In den 1960er-Jahren wurde die Neugestaltung des Göttweiger Stiftshofes in Angriff genommen. Archäologen des Bundesdenkmalamtes begleiteten die umfangreichen Erdarbeiten und sie nahmen ihrerseits gezielte Ausgrabungen vor. Eine vergleichsweise günstige Fundsituation konnte im Bereich der Erentrudiskapelle festgestellt werden und es gelang, eine keltische Wohnstelle, römische Mauerreste sowie das Fundament einer mittelalterlichen Saalkirche freizulegen, bei der es sich vermutlich um jenen Sakralbau handelt, der 1072 durch Bischof Altmann von Passau (ca. 1015–1091) geweiht worden war.

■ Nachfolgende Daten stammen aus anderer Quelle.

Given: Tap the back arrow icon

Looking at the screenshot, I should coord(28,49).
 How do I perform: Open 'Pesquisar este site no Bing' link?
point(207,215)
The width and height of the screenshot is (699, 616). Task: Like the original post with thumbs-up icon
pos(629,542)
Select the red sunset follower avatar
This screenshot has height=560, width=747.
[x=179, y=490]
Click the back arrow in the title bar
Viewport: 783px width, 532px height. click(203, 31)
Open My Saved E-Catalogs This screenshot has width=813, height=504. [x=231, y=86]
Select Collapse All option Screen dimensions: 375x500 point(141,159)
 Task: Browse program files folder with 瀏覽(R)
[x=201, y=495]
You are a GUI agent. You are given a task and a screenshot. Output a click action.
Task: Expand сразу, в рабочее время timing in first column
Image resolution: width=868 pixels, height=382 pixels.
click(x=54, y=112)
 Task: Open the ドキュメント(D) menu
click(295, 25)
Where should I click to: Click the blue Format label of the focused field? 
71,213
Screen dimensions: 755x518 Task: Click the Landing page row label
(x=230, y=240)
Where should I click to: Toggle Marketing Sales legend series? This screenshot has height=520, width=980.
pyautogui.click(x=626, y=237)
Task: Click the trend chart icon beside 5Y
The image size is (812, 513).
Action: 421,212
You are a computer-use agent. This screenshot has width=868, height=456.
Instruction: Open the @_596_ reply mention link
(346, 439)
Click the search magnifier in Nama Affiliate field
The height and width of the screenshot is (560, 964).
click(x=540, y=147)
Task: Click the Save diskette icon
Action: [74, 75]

Die Archäologische Forschung auf dem Göttweiger Berg pausierte nach den ausgedehnten Grabungen der Jahre 1963–1967 für längere Zeit, intensivierte sich allerdings wieder ab 2005. Damals wurde der Predigtstuhl, im Süden des „Göttweigers“, Schauplatz von Ausgrabungen, die bis 2010 andauerten. Archäologen war es insbesondere möglich, die Kirche St. Georg zu lokalisieren, eine Sensation, denn damit bestätigte sich, dass die in der „Vita Altmanni prior“ (um 1140) genannte Georgskirche tatsächlich existierte.

Herausragende Forschungsergebnisse erzielten Archäologen auch in der Folgezeit

Bei Grabungen im Priorgarten 2016 wurden Fundamentmauern des „Neuen Kreuzganges“ entdeckt, der unter Abt David Gregor Corner (1631–1648) vollendet wurde. 2018 war die Burg von Göttweig Gegenstand bauhistorischer Untersuchungen, die sorgfältige Begutachtung des Mauerwerks erfolgte mit Blick auf historische Ansichten und Pläne. Die Forschungen ergaben, dass ab der Mitte des 15. Jahrhunderts eine viertürmige Geschützfestung mit umlaufendem Graben entstanden war. Der Wehrbau sollte im 18. Jahrhundert zum Teil den barocken Stiftsbauplänen zum Opfer fallen, um 1780 wurde nämlich die Osthälfte abgerissen; die Westhälfte der Burg von Göttweig blieb bis heute erhalten. Noch im selben Jahr 2018 erwies sich eine Gebäudeaußenmauer im Westen des Klosters, nach Abschlagen des Putzes, überraschend als hochmittelalterlich. Der Mauerabschnitt, so die Deutung, könnte von einem Saalgeschoßbau stammen, der wiederum zur Göttweiger Residenz Bischof Altmanns von Passau gehörte – entlang der hochmittelalterlichen Außenmauer durchgeführte Grabungen des Jahres 2019 bestätigten diese Vermutungen jedoch nicht.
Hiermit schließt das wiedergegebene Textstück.